Significant values of FST were also observed for one SNP on chr15 associated with the number of bunches per plant (NBCs; FST = 0.28), and one marker on chr14 significantly correlated with the total soluble solids (Brix°; FST = 0.32; Supplementary Table S7). In particular, different values of Brix° at collection were observed among the three genotypes AA (0), AB (1) and BB (2) of the marker chr14_26697249 (Supplementary Figure S13), which belongs to a long LD block of 150 kb (Supplementary Table S8). In this region, we identified the cytochrome p450 724b1 gene implicated in the biosynthesis of brassinosteroids (BR), whose endogenous levels increase simultaneously with berry weight and soluble solids (Brix°) at the onset of berry ripening66.

We identified the highest number of marker-trait associations for the “Species,” a binary trait accounting for the level of genetic differentiation between cultivated and wild grapevine67. In particular, 34 SNPs were associated with the subspecies membership, out of which 3 SNPs on chr15 exhibited significant Bonferroni-corrected associations also with GLM-Q3 (see Supplementary Note S1; Supplementary Table S7 and Supplementary Figure S10). Notably, in LD with those three SNPs on chr15, we identified the nitrate transporter –like NRT1 gene, which has been correlated with the divergence in nitrate-use between the subspecies Oryza sativa L. indica and japonica68. According to the genome scan for signatures of selection, the GWAS test on ‘species’ trait led to identifying genes involved in response to environmental stresses (Supplementary Table S8). For instance, the salt overly sensitive 1 (SOS1) gene encodes a Na+/H+ antiporter, which is the downstream target of the Salt Overly Sensitive (SOS) signaling pathway, involved in controlling ion homoeostasis during salt stress69. We also identified the hypoxia up-regulated protein 1-like (HRE1) gene, which encodes an ERF transcription factor. HRE1 responds rapidly to oxygen deprivation by maintaining the expression of some anaerobic genes such as the alcohol dehydrogenase (ADH) gene70. Finally, the identification of the arginase gene, involved in the biosynthesis of polyamines, and the sugar transporter erd6-like 16-like gene, which encodes a monosaccharide transporter71, highlighted how sativa and sylvestris might present differences in the metabolisms of polyamines and sugars.

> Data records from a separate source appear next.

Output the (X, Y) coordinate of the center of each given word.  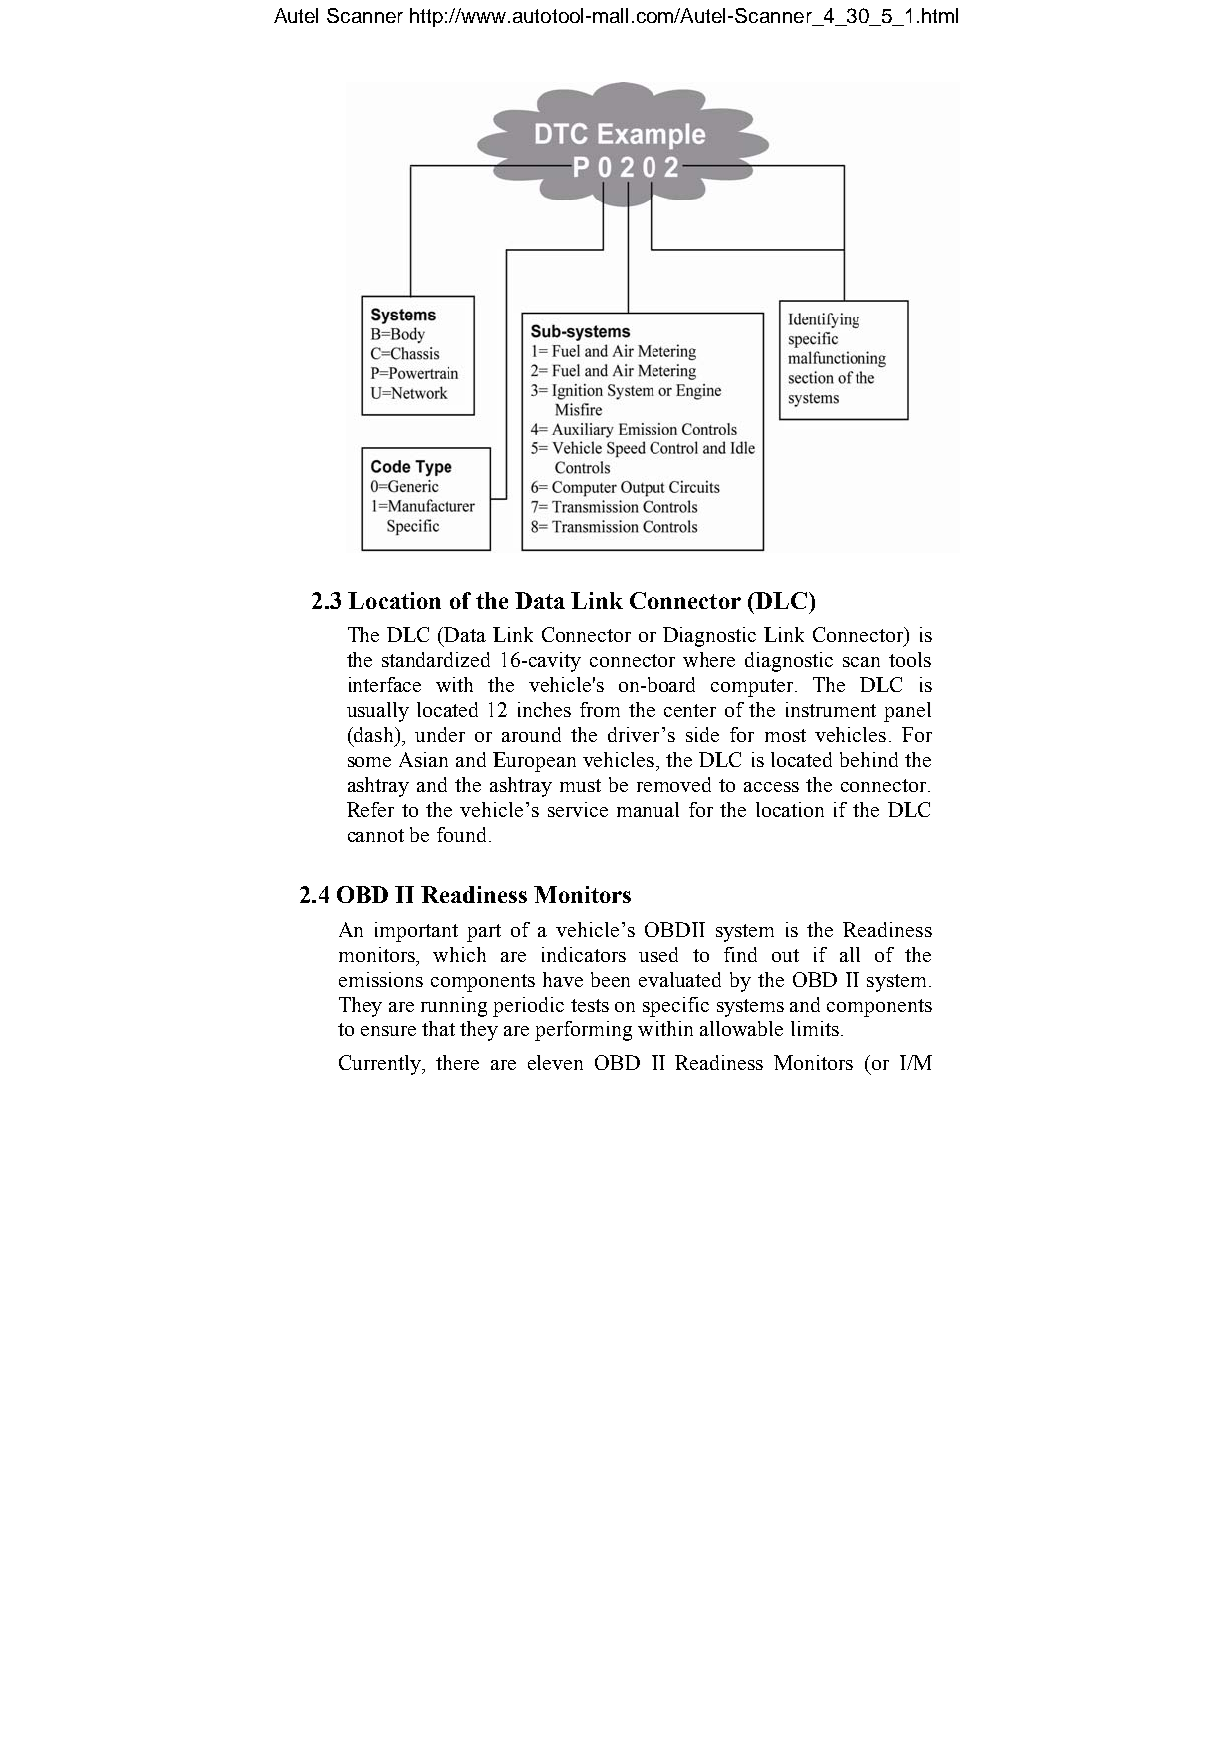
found (461, 834)
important (416, 932)
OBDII (675, 929)
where (709, 659)
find (740, 954)
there (457, 1062)
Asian (423, 759)
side (702, 734)
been (610, 979)
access (771, 787)
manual (648, 809)
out (785, 955)
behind (869, 759)
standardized (436, 659)
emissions (381, 979)
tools (910, 659)
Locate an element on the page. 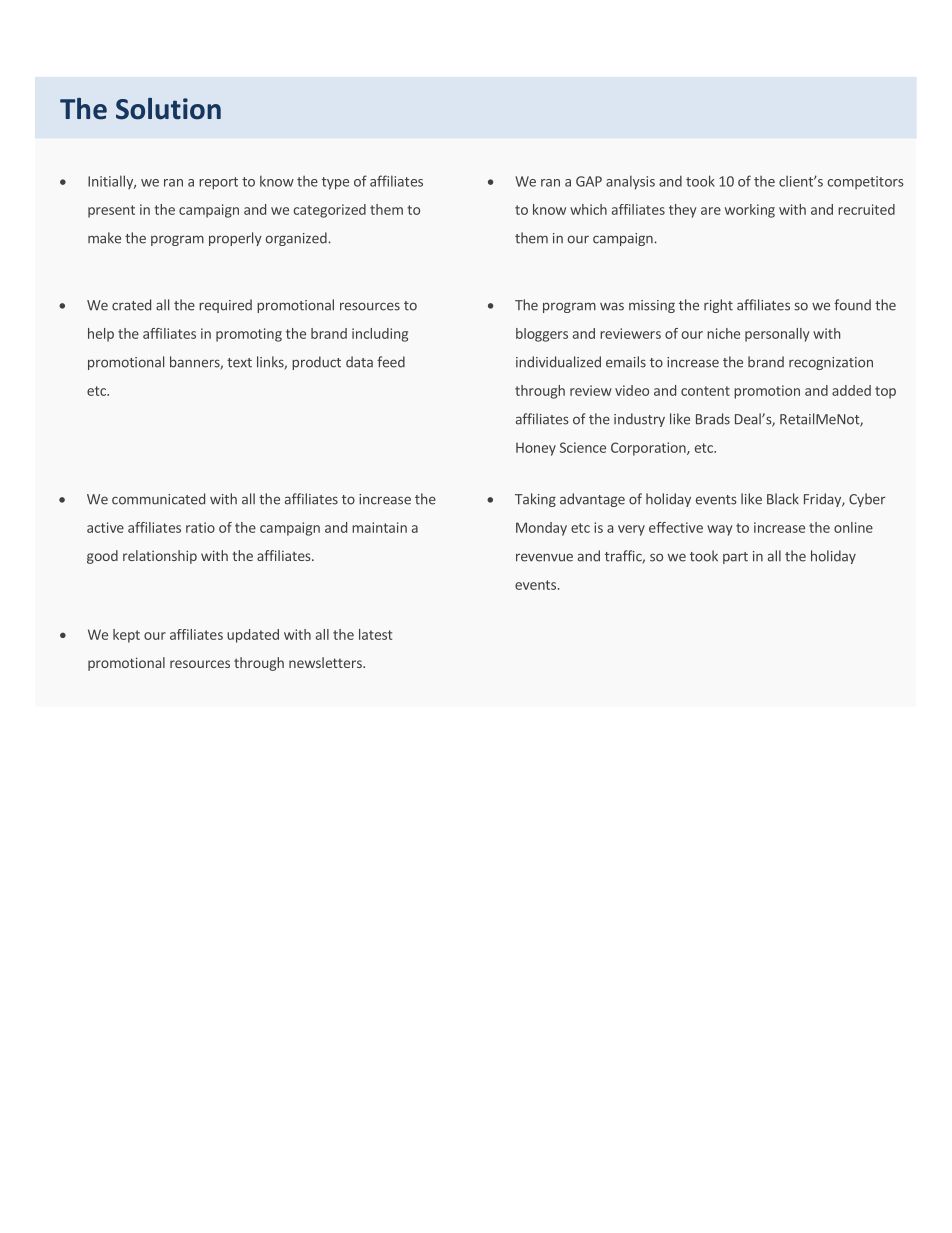  updated is located at coordinates (253, 636).
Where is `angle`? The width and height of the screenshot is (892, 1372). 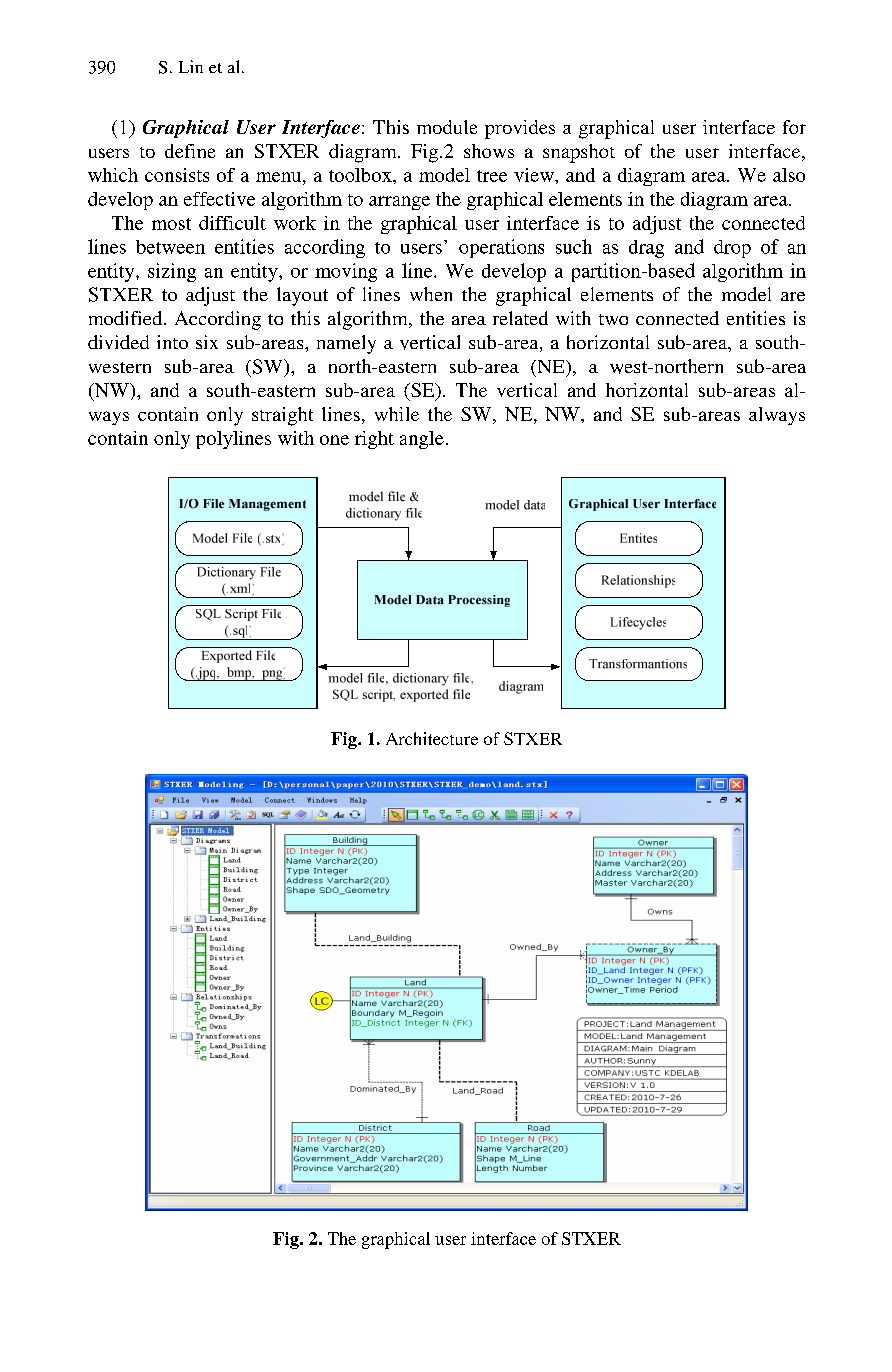
angle is located at coordinates (422, 440).
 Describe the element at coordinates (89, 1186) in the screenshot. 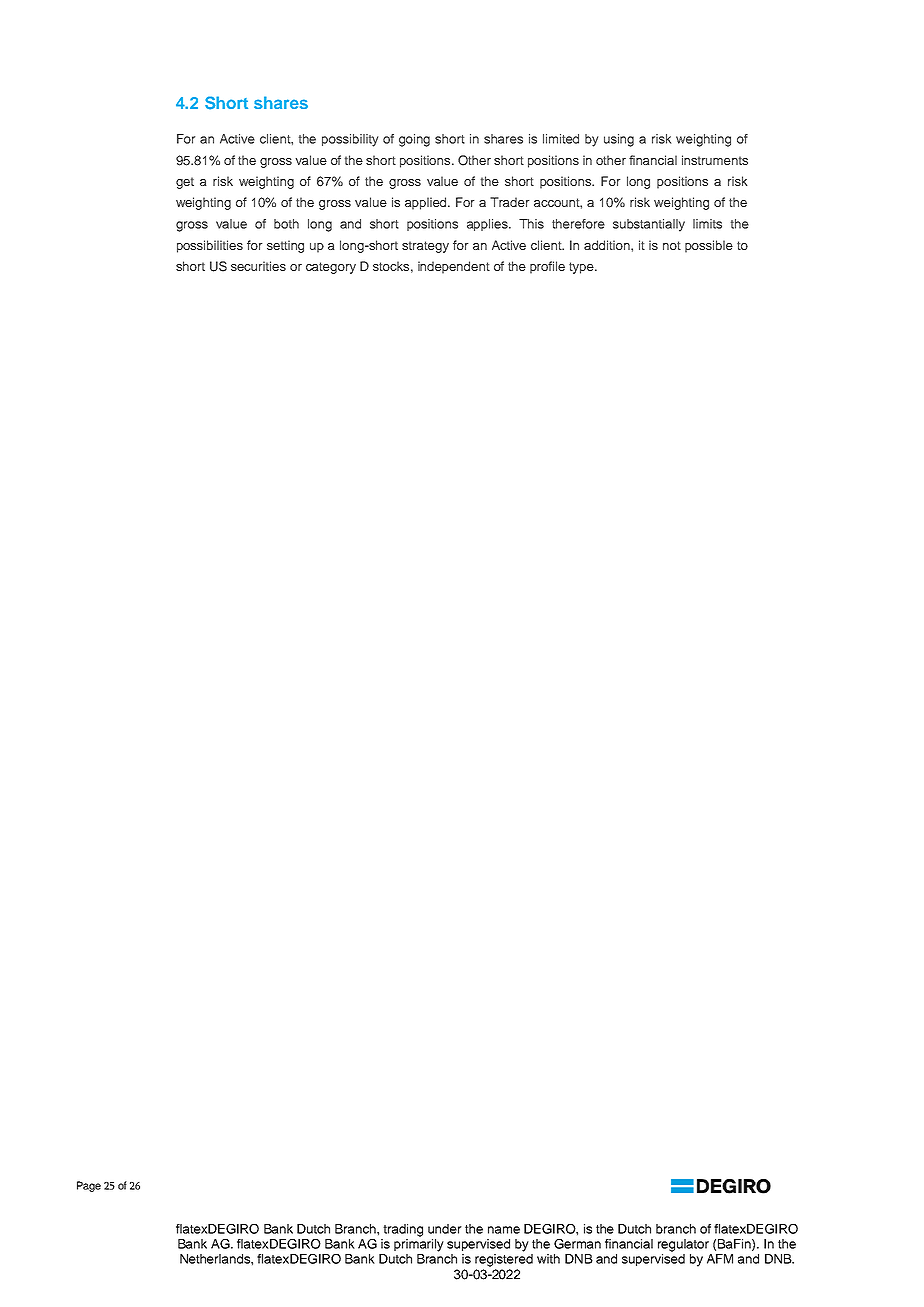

We displayed a whole-genome survey of the genetic differentiation between wild and cultivated grapevines by using population genetics approaches. An overall reduction of genetic diversity was observed within the wild panel, supporting the occurrence of an ongoing progressive decline of natural wild grapevine populations, and the necessity of developing new strategies for the characterization and conservation of V.v. sylvestris. Moreover, we identified several genomic regions with divergent allele frequencies between grapevine cultivars and their wild relatives. These genomic regions showed significant enrichment in functional gene classes related to responses to biotic and abiotic stresses, unraveling different putative mechanisms of adaptation to environmental changes. While grapevine cultivars are almost entirely dependent on human agricultural practices, the wild forms included in our study seem to have kept facing the permanent environmental alterations in their natural habitats. Future genome-scans using broader grapevine populations including sylvestris from their current whole worldwide distribution may confirm whether the differentiation in stress-related genomic regions is common evidence between all wild and cultivated vinifera populations, or if it is limited to the analyzed ex situ germplasm. Moreover, our study provides candidate genes for future functional genomics studies, to assess how the two forms of V. vinifera react under particular environmental stresses such as water deficit and pathogen attacks. In conclusion, our results support the large potential of sylvestris as a source of resilience factors in future breeding programs to deal with climate change and the increasing demand of sustainable viticulture.